Of course they didn’t stand still at hardcore punk. They went on to incorporate heavy metal, funk and lean pretty hard into fairly straight-up reggae over the years—around breaking up and reforming multiple times, of course. They may not like being called a punk band but they do have that aspect on lock.
Living Colour — “Cult Of Personality”
It was recently brought to my attention that Living Colour is not as well-known as I thought they were. Well I’m here to show you poor, poor people the light.
I really, really wanted to put Living Colour’s founder, guitarist Vernon Reid, onto my list of the best Black guitarists a couple weeks ago, but decided to stick to the blues guitar theme. But be aware that Vernon Reid is an impossibly great guitarist, and Living Colour is one of the greatest hard rock bands in history. Reid’s solo on this song is legendary. You should definitely drop everything and listen to Living Colour for a while. Don’t worry, I’ll wait here.

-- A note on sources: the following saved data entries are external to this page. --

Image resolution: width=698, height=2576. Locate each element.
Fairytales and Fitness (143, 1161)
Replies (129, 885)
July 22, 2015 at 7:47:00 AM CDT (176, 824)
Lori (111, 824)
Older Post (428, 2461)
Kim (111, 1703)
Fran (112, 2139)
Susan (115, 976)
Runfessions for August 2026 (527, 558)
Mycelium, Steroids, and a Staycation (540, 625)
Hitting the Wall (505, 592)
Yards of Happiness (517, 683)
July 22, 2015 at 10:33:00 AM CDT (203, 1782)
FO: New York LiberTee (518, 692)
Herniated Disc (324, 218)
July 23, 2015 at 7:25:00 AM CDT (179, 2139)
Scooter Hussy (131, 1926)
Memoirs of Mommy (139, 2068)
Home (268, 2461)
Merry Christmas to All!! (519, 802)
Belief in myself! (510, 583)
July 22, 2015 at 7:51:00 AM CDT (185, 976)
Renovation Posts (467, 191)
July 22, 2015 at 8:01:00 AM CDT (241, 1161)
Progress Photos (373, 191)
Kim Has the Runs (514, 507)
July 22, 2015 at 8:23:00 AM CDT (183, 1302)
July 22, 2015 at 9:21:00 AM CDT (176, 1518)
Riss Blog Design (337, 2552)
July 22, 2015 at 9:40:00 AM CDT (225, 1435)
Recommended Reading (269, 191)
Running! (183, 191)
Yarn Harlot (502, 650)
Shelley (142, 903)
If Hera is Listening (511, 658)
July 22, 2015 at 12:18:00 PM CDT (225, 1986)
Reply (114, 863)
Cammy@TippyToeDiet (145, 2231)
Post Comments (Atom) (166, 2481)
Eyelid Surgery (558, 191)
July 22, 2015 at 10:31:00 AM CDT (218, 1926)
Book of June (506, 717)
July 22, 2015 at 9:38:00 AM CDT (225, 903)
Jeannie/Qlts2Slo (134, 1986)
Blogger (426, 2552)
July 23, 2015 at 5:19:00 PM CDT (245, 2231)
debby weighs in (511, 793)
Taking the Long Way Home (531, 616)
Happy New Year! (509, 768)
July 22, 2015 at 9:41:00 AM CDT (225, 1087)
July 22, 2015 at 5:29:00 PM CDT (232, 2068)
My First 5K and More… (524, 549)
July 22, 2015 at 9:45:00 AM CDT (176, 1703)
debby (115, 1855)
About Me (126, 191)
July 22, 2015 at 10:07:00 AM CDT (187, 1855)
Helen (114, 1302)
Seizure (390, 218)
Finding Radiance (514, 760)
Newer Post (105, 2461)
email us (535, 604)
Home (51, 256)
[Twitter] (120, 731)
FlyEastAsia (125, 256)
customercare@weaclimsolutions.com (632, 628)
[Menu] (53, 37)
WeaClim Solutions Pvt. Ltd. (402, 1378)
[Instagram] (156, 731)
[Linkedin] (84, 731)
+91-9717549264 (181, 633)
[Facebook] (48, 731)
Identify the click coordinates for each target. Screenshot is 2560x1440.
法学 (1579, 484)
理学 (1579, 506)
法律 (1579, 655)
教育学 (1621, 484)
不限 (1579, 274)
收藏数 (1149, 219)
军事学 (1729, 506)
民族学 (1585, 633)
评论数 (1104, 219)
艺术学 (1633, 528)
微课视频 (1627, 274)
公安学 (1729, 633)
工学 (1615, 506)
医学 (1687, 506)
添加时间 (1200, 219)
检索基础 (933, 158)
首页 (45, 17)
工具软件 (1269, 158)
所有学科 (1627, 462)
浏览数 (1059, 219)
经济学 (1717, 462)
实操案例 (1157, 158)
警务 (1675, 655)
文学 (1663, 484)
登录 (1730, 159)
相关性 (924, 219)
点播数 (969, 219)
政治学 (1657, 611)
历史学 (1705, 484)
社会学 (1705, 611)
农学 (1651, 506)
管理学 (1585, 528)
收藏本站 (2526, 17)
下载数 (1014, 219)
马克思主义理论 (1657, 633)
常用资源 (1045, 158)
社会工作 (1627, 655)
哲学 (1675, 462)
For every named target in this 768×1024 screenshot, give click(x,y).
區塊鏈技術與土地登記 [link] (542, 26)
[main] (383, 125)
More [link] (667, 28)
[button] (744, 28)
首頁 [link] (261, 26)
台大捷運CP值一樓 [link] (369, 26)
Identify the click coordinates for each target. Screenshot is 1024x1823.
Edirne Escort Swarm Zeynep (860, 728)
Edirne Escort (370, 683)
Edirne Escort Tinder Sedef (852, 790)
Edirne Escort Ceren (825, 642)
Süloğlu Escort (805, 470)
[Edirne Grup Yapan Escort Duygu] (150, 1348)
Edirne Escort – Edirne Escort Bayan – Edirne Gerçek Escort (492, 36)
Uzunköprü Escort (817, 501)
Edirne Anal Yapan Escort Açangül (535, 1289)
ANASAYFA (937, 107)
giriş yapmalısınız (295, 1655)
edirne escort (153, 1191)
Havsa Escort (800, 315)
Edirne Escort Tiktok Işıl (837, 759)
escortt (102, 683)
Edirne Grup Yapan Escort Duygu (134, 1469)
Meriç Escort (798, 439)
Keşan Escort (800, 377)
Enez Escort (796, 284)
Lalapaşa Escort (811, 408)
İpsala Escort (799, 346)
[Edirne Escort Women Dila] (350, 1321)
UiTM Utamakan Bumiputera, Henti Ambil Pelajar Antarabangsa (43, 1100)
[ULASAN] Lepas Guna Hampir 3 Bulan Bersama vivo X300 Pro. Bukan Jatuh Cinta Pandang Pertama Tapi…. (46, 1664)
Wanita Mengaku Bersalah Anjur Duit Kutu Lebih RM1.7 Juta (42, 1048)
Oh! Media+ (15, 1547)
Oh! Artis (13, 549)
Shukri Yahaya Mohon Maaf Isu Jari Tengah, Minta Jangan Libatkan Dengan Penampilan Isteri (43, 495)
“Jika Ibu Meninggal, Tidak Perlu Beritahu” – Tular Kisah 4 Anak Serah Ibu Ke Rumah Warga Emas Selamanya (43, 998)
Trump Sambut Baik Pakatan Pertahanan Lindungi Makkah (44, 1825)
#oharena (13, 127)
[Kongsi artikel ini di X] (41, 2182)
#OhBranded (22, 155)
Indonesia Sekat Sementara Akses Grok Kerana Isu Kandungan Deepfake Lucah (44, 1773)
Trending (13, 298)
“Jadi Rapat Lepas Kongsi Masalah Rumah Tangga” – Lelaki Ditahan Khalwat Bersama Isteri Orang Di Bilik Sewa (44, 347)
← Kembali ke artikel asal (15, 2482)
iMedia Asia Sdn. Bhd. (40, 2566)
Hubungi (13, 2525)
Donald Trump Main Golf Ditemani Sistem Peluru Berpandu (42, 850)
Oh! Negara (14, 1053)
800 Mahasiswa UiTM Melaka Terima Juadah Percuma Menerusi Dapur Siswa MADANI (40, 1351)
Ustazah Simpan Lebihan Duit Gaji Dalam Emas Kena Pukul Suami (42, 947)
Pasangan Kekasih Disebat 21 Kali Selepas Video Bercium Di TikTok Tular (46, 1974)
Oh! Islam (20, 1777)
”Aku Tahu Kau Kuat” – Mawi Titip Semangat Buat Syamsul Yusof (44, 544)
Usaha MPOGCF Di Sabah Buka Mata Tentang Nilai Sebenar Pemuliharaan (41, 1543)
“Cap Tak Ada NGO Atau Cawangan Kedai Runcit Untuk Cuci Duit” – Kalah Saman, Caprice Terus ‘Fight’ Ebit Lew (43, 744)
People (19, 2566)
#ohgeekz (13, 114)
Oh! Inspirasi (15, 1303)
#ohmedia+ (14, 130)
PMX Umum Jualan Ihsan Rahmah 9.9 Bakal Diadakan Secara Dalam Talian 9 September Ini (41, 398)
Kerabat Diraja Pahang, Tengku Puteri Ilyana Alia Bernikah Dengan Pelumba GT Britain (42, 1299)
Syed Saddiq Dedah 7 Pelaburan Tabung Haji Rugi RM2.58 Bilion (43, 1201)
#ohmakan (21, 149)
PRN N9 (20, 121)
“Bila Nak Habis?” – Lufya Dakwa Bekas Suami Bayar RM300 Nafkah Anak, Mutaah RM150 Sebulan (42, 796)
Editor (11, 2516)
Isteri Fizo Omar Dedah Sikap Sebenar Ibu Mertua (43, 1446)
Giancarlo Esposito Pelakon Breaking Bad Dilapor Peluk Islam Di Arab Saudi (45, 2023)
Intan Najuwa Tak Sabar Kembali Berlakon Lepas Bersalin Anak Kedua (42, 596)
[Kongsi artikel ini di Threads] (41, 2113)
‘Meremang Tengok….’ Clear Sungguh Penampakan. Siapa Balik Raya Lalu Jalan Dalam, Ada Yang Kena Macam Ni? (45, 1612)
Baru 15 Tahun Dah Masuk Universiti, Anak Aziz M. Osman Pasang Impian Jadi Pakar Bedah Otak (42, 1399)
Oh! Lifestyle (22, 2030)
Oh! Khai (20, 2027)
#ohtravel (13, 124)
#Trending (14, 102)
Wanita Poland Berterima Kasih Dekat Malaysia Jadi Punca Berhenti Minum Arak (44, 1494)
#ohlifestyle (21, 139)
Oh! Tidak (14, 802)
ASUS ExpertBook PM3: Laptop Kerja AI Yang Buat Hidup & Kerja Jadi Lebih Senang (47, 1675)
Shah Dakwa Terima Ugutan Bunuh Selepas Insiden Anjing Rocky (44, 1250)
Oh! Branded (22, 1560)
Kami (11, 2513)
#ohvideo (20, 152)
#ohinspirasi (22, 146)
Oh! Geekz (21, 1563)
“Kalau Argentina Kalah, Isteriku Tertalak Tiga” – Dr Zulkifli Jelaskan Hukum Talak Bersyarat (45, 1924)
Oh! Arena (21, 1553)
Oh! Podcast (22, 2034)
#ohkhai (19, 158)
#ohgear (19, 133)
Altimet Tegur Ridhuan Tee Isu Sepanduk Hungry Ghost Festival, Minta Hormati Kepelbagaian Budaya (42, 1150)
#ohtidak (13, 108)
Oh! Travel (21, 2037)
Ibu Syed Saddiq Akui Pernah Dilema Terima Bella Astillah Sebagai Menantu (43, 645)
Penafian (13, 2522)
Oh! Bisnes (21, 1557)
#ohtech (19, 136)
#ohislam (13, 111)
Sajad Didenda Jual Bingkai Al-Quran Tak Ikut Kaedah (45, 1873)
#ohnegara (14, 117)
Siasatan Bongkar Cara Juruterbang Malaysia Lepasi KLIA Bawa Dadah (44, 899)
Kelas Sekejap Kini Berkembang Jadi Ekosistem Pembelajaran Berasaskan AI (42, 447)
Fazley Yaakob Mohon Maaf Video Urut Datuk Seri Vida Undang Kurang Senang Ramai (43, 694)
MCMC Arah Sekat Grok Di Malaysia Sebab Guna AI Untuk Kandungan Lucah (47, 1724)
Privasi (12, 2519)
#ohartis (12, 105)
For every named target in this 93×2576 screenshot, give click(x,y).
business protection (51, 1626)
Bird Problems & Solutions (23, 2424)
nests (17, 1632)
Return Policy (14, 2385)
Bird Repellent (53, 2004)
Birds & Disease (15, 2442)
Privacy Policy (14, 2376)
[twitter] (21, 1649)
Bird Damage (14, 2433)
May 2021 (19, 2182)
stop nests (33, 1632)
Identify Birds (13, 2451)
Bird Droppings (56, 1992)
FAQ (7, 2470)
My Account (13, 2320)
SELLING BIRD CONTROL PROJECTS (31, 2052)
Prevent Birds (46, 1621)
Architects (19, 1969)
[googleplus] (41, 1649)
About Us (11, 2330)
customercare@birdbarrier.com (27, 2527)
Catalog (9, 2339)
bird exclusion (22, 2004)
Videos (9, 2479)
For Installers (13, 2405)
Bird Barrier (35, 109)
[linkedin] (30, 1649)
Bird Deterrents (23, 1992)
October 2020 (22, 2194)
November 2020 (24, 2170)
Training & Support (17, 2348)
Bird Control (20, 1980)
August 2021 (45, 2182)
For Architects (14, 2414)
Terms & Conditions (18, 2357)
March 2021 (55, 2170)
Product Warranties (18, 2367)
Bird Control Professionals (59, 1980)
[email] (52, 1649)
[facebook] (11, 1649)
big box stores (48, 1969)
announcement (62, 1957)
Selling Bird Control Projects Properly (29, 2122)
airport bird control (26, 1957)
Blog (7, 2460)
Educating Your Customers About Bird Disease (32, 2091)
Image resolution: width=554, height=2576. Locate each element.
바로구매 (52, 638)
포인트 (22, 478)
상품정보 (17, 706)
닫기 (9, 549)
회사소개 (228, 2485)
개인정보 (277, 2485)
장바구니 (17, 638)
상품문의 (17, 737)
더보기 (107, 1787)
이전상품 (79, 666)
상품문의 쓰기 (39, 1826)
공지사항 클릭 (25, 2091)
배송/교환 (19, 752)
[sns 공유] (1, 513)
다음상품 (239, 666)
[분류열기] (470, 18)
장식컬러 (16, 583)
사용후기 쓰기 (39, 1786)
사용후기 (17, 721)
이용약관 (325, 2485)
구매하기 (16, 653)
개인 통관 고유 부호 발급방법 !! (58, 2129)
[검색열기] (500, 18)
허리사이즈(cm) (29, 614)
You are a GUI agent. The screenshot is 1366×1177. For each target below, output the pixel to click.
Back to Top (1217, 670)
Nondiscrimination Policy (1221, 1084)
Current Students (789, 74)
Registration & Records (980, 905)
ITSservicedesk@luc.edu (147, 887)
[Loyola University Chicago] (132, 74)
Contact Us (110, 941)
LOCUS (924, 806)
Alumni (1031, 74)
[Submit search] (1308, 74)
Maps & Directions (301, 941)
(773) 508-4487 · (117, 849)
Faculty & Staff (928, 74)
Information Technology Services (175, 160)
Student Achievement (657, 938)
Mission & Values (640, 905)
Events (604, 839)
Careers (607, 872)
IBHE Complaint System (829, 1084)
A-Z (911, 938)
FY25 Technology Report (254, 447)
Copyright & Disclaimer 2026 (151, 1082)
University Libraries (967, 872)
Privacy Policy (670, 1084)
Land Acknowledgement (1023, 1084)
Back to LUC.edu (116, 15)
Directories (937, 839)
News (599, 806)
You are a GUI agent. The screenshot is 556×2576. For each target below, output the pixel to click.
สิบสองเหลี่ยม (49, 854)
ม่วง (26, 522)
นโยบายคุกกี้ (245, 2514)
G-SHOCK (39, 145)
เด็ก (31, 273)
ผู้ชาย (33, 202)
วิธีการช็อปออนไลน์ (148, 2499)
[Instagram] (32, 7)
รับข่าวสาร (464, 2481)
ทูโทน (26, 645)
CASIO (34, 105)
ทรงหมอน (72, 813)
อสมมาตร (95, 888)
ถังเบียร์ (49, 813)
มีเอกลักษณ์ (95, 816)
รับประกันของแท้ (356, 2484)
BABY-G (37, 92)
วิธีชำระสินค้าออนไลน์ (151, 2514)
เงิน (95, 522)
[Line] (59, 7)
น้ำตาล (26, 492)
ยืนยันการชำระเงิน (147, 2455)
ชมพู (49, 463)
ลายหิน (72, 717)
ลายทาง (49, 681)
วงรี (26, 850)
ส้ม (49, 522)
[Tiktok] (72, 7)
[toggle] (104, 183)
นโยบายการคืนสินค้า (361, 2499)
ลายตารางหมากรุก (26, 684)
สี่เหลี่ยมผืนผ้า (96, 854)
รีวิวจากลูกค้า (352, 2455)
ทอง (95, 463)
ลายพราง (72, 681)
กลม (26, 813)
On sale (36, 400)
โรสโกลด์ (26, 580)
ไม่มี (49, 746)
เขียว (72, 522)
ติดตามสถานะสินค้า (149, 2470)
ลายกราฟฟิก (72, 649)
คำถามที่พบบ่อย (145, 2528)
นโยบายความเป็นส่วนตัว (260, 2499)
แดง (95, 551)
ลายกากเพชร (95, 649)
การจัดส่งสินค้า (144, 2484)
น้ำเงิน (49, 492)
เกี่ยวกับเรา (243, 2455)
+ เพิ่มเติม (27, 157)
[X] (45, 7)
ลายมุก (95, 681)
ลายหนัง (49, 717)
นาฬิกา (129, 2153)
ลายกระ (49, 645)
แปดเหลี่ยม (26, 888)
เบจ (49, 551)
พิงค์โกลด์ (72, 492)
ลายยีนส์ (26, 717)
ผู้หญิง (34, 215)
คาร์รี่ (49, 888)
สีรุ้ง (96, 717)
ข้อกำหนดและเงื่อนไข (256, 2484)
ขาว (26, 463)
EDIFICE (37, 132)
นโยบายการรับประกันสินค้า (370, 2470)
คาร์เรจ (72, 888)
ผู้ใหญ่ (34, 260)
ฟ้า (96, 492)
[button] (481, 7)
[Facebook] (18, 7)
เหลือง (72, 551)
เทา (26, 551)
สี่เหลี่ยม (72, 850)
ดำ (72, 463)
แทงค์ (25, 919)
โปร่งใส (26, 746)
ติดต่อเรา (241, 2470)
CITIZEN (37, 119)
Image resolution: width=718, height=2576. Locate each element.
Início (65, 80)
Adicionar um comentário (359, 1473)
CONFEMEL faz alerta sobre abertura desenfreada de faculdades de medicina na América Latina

And that’s not even touching on how apt this song specifically is to our era. Well… to most eras, but to ours to a greater degree. Every time I see a group of red-hatted people line up to pack into a room and risk the plague to see Evil Grandpa Simpson ramble for a while, the lyrics to “Cult of Personality” run through my head.
Black Death — “Night of the Living Dead”
About now you’re shouting at your monitor. “But Danny,” you’re imploring, “You promised me metal!”
I will bring you metal.
Black Death is widely acknowledged as the first all-Black metal band. They released one album in 1984, then they broke up and more or less dropped off the world’s collective radar, which is a shame since that one album is really pretty great. Fortunately, founding bassist Greg Hicks re-formed in 2009 with a new lineup and that album was re-released in 2017, bringing them the recognition they absolutely deserve. Though at this point a second album seems decreasingly likely.
Also, yes, this is the second band out of five with “Death” in the name. It’s about metal and punk, what do you expect?
Unlocking the Truth — “Monster”
Yes, all the bands so far are old. I like old music because I’m old, that’s why my column is called “RIFF Rewind” and not “RIFF New Hip Music Popular With Youths.”
That said, yes, I should add a modern band. So I’m going with the recently disbanded Unlocking the Truth, because that counts as current for me.
Unlocking the Truth shot to prominence in 2014 when videos of them busking in Times Square hit social media. They got noticed because the band members were only 13 years old at the time, but also because they were 13 with serious chops. They opened for everyone from Motorhead to Marilyn Manson to Living Colour and signed a record deal with Sony for $1.8 million.
But the music industry is still the music industry, so it did not go well from there. Their relationship with Sony immediately fell apart and they got out of the deal before ever releasing an album, and their sole LP as a band was released independently. Whatever Sony wanted them to do was clearly not the right move because the album they left to make, 2016’s Chaos, is fantastic. They went on to release a few singles, all of which are good—even if they get a bit nu-metal.